Synthesis and antitumor evaluation of novel hybrids of phenylsulfonylfuroxan and epiandrosterone/dehydroepiandrosterone derivatives

• Synthesis of hybrids with 16,17-pyrazo-annulated steroids and phenylsulfonylfuroxan.
• The newly synthesized compounds were evaluated as anti-cancer agents.
• Preliminary structure activity relationship was demonstrated.

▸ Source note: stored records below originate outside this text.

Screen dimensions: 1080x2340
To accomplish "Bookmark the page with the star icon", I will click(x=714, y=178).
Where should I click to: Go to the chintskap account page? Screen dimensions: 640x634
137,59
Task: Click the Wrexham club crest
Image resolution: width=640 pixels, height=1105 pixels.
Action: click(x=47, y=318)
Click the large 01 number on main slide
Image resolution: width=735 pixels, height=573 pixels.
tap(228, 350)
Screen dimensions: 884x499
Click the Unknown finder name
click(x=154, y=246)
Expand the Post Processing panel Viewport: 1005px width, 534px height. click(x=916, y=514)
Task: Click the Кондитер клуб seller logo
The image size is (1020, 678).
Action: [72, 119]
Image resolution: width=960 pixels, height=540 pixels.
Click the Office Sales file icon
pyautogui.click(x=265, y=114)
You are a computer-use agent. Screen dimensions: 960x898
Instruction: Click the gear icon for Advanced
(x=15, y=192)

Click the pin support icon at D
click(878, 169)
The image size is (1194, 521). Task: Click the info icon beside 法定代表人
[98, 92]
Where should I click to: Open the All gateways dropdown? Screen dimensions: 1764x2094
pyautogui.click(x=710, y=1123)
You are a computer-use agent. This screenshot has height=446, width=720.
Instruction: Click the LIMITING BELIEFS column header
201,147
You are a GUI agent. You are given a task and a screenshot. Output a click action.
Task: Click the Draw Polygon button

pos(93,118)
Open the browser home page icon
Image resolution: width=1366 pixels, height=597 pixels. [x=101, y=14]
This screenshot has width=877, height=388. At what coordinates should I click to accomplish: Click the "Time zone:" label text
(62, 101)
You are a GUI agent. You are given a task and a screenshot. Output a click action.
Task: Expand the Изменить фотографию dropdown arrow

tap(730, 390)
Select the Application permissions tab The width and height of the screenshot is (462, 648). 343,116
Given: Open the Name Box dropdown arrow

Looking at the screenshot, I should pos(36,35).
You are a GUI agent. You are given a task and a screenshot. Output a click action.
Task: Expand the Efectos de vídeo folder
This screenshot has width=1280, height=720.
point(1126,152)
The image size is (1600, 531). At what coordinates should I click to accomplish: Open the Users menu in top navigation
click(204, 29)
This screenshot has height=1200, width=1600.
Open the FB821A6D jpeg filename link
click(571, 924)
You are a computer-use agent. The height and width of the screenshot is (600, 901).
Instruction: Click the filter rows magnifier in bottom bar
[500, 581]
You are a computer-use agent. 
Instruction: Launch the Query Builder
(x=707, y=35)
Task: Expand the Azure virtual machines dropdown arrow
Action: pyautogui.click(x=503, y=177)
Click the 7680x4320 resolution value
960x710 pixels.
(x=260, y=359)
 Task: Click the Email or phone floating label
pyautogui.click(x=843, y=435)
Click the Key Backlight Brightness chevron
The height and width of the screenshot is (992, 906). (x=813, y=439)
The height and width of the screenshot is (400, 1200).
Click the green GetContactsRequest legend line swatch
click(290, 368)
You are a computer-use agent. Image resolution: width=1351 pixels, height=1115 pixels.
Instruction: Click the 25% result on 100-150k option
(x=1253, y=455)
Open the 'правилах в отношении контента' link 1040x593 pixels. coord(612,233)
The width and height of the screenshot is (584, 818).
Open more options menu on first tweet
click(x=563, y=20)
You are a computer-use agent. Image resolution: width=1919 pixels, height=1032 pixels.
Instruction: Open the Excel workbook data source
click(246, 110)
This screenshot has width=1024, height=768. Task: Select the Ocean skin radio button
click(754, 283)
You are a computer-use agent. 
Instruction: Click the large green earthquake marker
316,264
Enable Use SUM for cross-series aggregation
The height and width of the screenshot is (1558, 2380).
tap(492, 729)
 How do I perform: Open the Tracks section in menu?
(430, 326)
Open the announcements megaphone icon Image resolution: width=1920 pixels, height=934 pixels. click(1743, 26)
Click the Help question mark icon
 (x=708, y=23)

Thirteen novel furoxan-based nitric oxide (NO) releasing hybrids (14a–e, 15a–e, 17b–d) of 16,17-pyrazo-annulated steroidal derivatives were synthesized and evaluated against the MDA-MB-231, HCC1806, SKOV-3, DU145, and HUVEC cell lines for their in vitro anti-proliferative activity. Most of the compounds displayed potent anti-proliferative effects. Among them, 17c exhibited the best activity with IC50 values of 20–1.4 nM against four cell lines (MDA-MB-231, SKOV-3, DU145, and HUVEC), and 1.03 μM against a tamoxifen resistant breast cancer cell line (HCC1806). Furthermore, five compounds (14a, 15a, 17b–d) were selected to screen for VEGF inhibitory activity. Compounds 15a, 17b,c showed obviously better activity than 2-Methoxyestradiol (2-ME) on reducing levels of VEGF secreted by MDA-MB-231 cell line. In a Capillary-like Tube Formation Assay, compounds 17b,c exhibited a significant suppression of the tubule formation in the concentration of 1.75 nM and 58 nM, respectively. The preliminary SAR showed that steroidal scaffolds with a linker in 3-position were favorable moieties to evidently increase the bioactivities of these hybrids. Overall, these results implied that 17c merited to be further investigated as a promising anti-cancer candidate.